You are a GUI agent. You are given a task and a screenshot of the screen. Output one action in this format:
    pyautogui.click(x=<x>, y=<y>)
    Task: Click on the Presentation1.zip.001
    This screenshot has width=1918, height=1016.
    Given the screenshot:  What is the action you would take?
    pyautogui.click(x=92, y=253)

+++

Please output the lines above again, copying every character exactly as it appears.

■ **Expected answer**:
You are a GUI agent. You are given a task and a screenshot of the screen. Output one action in this format:
    pyautogui.click(x=<x>, y=<y>)
    Task: Click on the Presentation1.zip.001
    This screenshot has width=1918, height=1016.
    Given the screenshot:  What is the action you would take?
    pyautogui.click(x=92, y=253)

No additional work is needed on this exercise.